I have tested this by having a client to send me what they got.


If the client ends up with a PDF made for the ENV file, why not just have the appraiser send the PDF in the first place so that all these conversions are not necessary?
 
Since the ENV file with the AIReady version of the report is created by the appraiser, not by AP, I don't think they are too concerened about it.


I wanted to know what anybody thinks about notifying and useing a hold harmless with the client. I say this because the client is the one insisting on use of the conversion software. If they dont care , then I should not care either with a handy dandy hold harmless signed by client.

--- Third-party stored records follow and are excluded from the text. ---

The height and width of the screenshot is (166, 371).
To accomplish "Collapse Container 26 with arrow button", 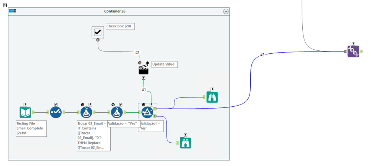I will coord(226,11).
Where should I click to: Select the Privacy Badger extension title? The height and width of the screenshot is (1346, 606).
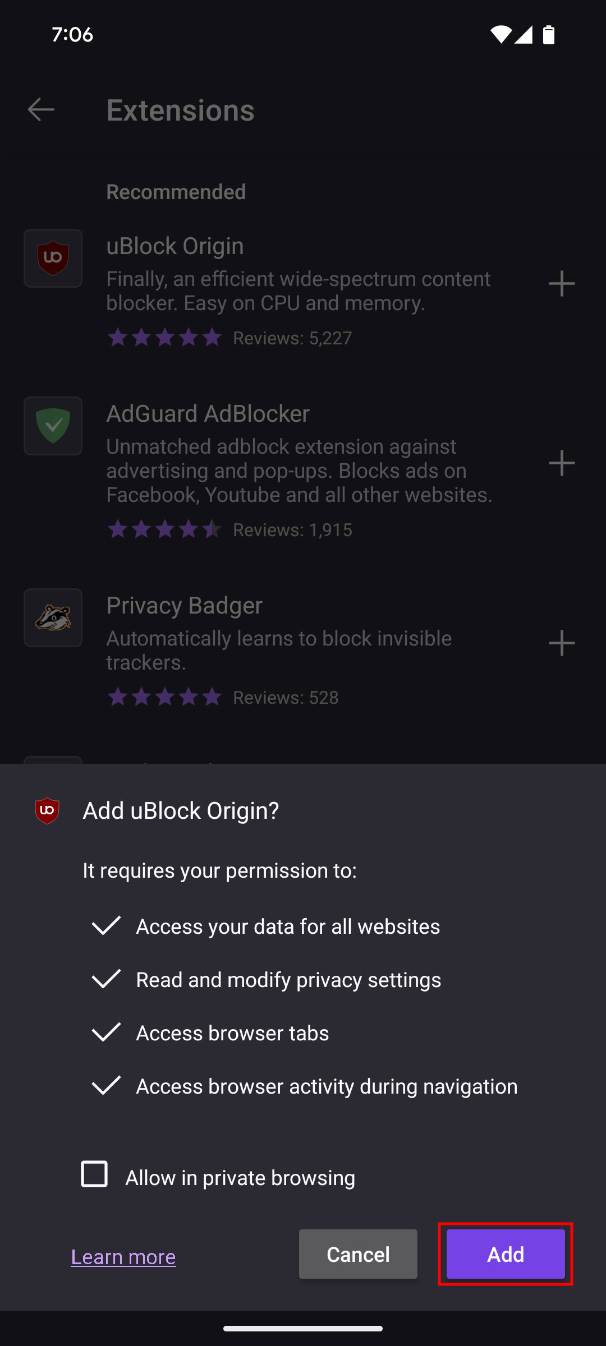click(185, 606)
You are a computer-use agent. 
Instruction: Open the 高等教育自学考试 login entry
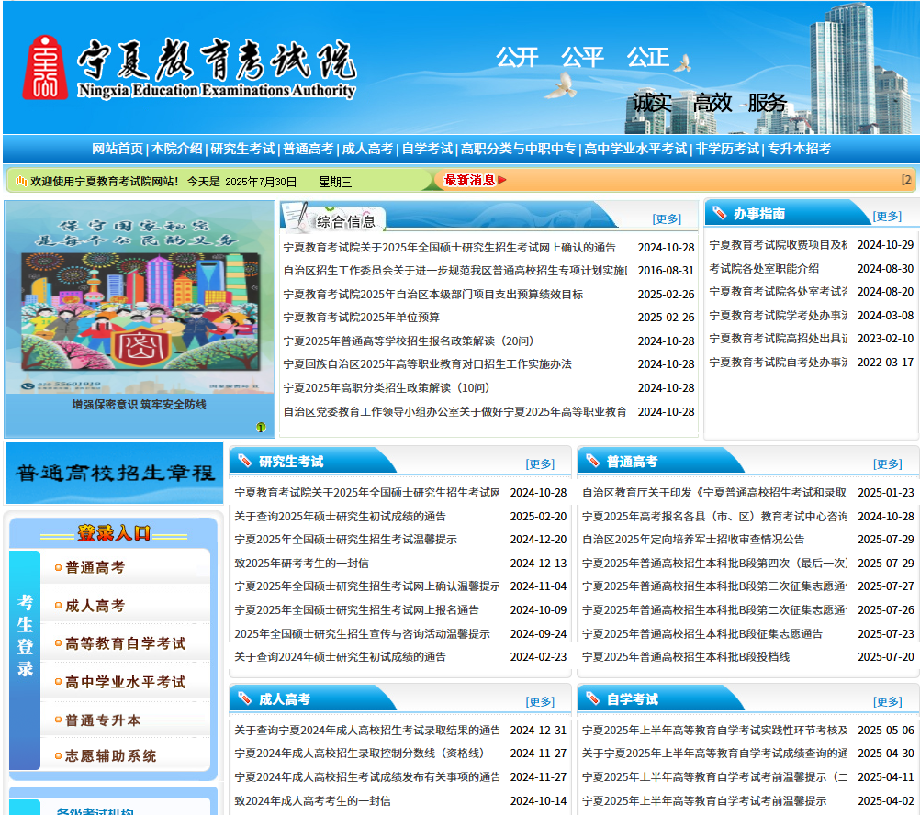click(x=125, y=644)
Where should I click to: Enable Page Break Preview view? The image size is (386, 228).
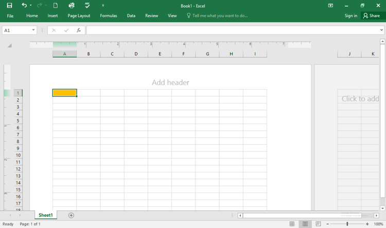pyautogui.click(x=318, y=224)
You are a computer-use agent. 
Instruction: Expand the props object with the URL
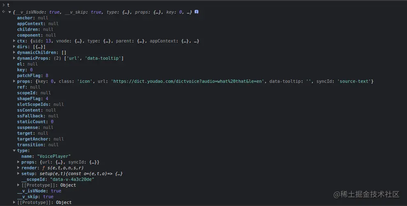14,82
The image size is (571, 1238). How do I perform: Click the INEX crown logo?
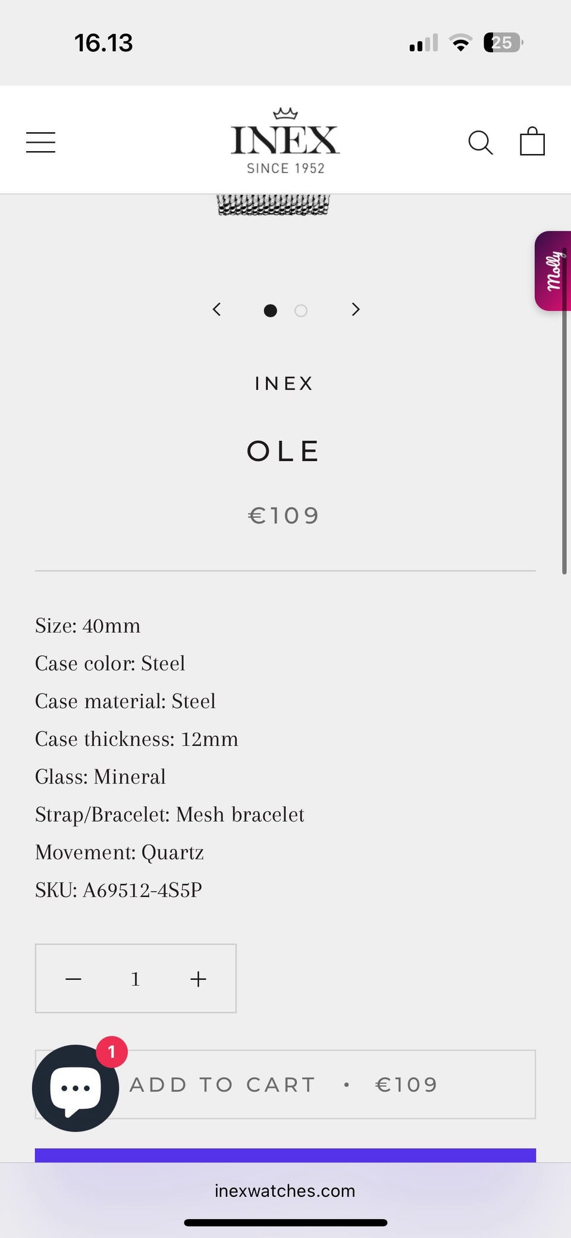click(x=285, y=141)
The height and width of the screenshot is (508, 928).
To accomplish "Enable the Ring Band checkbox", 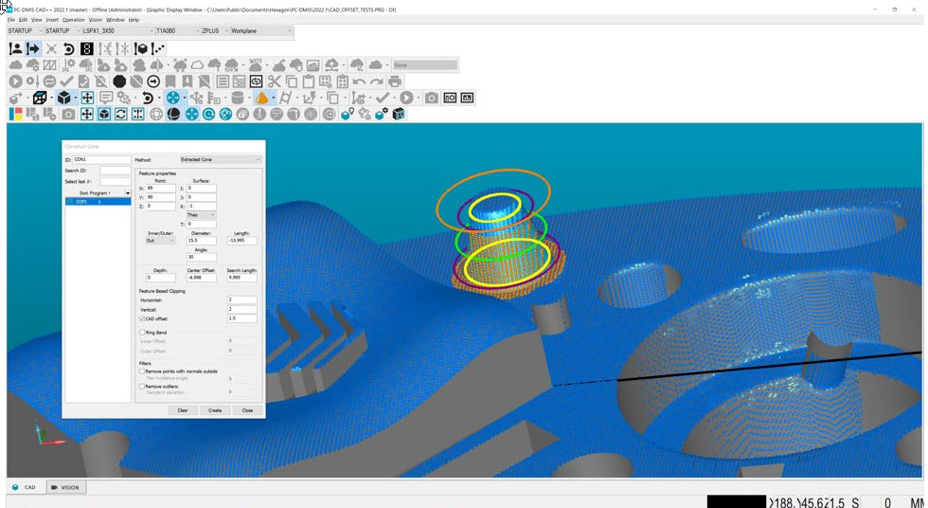I will (x=142, y=333).
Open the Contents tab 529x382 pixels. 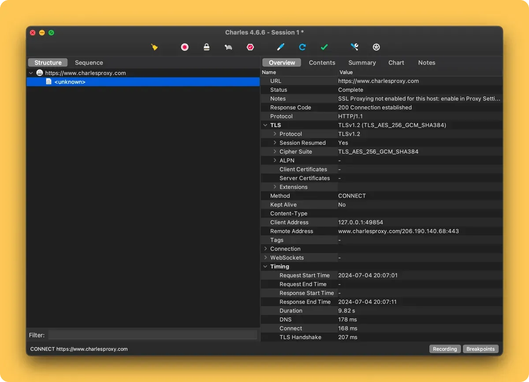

If there is no problem, then what worry do they have?
 
If the client ends up with a PDF made for the ENV file, why not just have the appraiser send the PDF in the first place so that all these conversions are not necessary?

Aye, matey.........

I love to dance...but this dance is getting old and wearisome.

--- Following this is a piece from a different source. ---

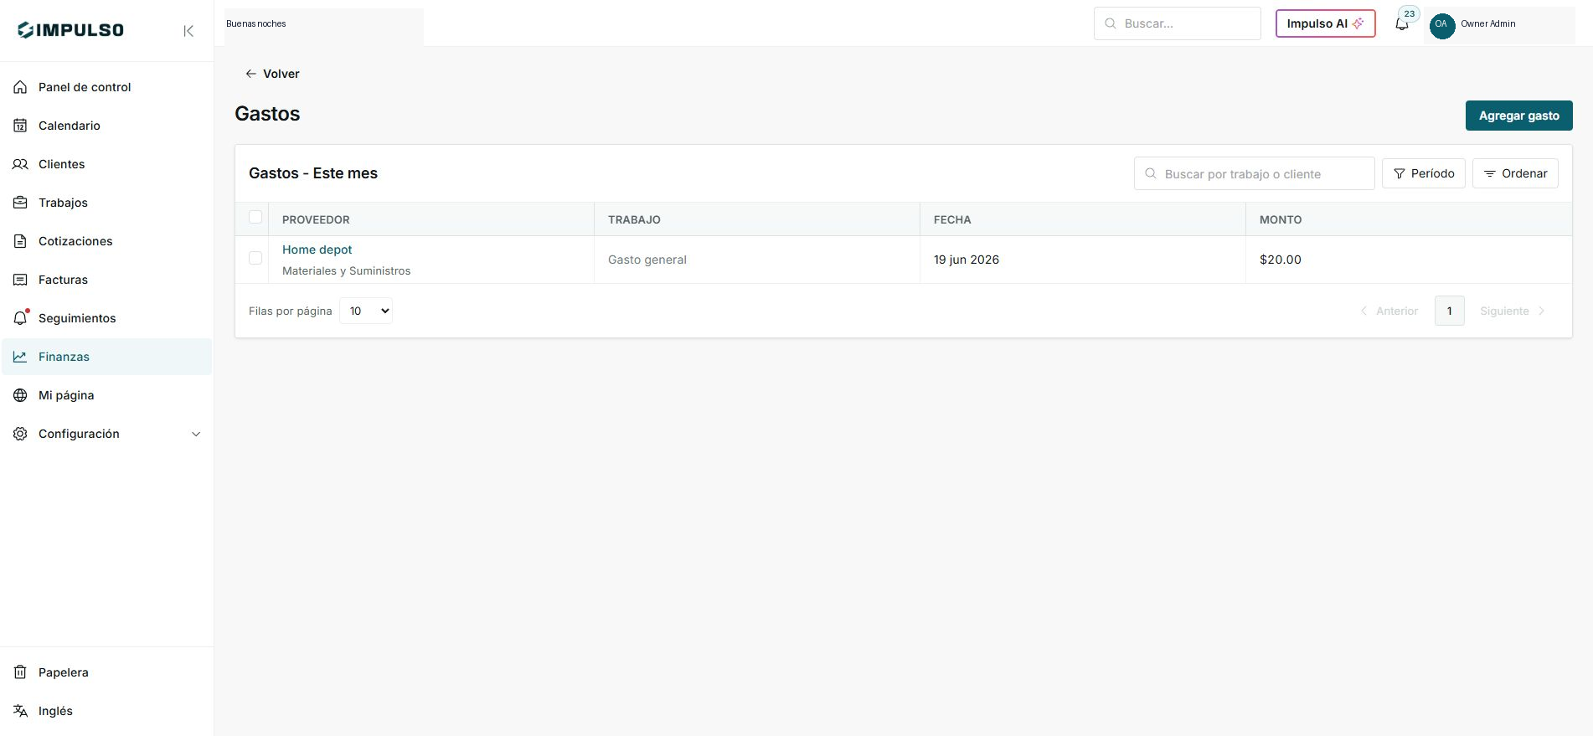This screenshot has height=736, width=1593.
Task: Select all rows with header checkbox
Action: point(255,218)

FACT: E & O Companies (with the exception of Mr. Wileys) are saying DON'T AGREE

FACT: Most of the various attorneys consulted (with the exception of Mr. Wileys) are saying DON'T AGREE.

FACT: The FNC agreement will put you at risk for any kind of legal action whether you actually had a part in it, knew about it, used AIReady - or didn't. YOU take all the risk - and YOU get none of the reward.

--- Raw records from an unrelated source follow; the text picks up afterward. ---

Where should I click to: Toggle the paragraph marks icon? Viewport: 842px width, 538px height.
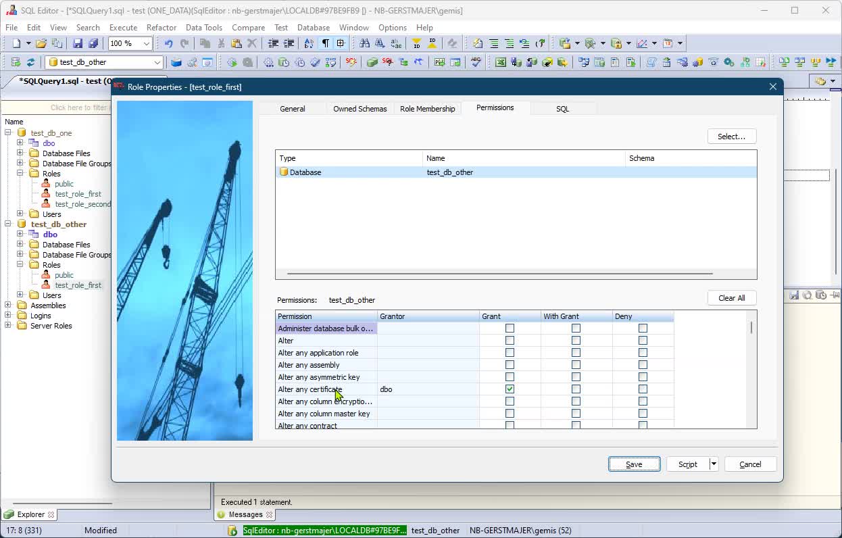click(325, 43)
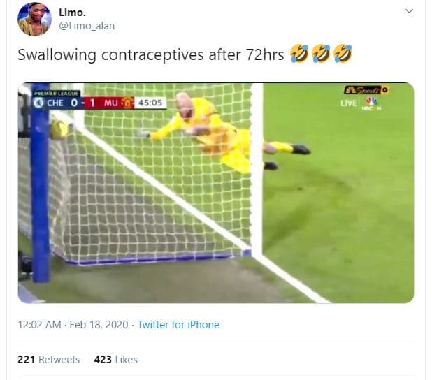Open the 12:02 AM Feb 18, 2020 timestamp
Screen dimensions: 432x380
73,325
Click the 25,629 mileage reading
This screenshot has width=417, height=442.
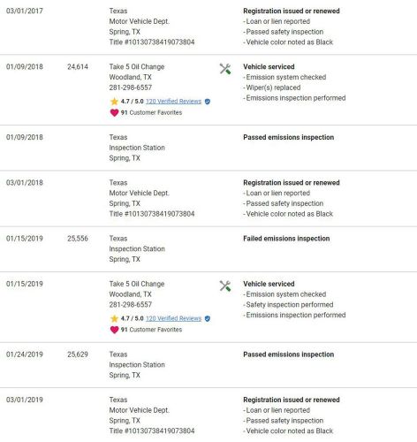78,354
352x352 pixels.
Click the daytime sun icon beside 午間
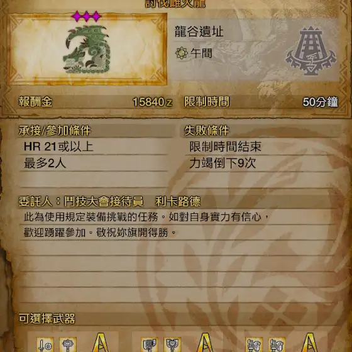point(182,53)
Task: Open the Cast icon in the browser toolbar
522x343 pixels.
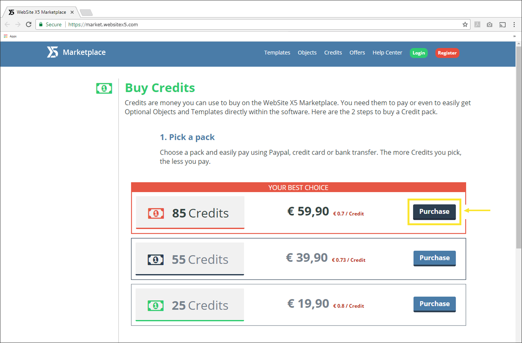Action: click(x=503, y=24)
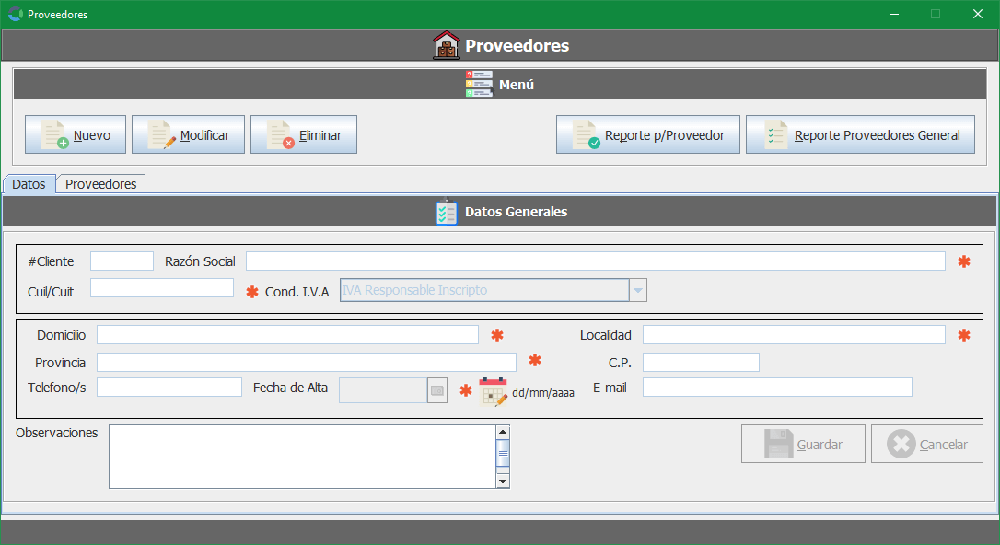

FACT: It would be sheer insanity to agree to such terms.

FACT: NO insurance will cover you for this onerous and agregious one-sided agreement.

One has to wonder just WHY it is that such a one-sided, heavy handed agreement was felt necessary by FNC. If they are not converting or otherwise intruding on reports, what are they so worried about? Why are they going to such great lengths to cover their corporate behinds while leaving appraisers to hang in the wind?

Mateys.............the port is DEFINITELY full of rats and it is time to aim the cannon, full bore. Hint..........talk to the LENDERS. They don't like risk without reward, either. Someone is trying to convince us that up is down and down is up...........foul, foul, poisoned water.....drink it at your own peril. And why? The rum is NOT gone..............

http://www.youtube.com/watch?v=7pmXLjtSEHQ
 
Aye, matey.........

I love to dance...but this dance is getting old and wearisome.

FACT: E & O Companies (with the exception of Mr. Wileys) are saying DON'T AGREE

FACT: Most of the various attorneys consulted (with the exception of Mr. Wileys) are saying DON'T AGREE.

FACT: The FNC agreement will put you at risk for any kind of legal action whether you actually had a part in it, knew about it, used AIReady - or didn't. YOU take all the risk - and YOU get none of the reward.

FACT: It would be sheer insanity to agree to such terms.

FACT: NO insurance will cover you for this onerous and agregious one-sided agreement.

One has to wonder just WHY it is that such a one-sided, heavy handed agreement was felt necessary by FNC. If they are not converting or otherwise intruding on reports, what are they so worried about? Why are they going to such great lengths to cover their corporate behinds while leaving appraisers to hang in the wind?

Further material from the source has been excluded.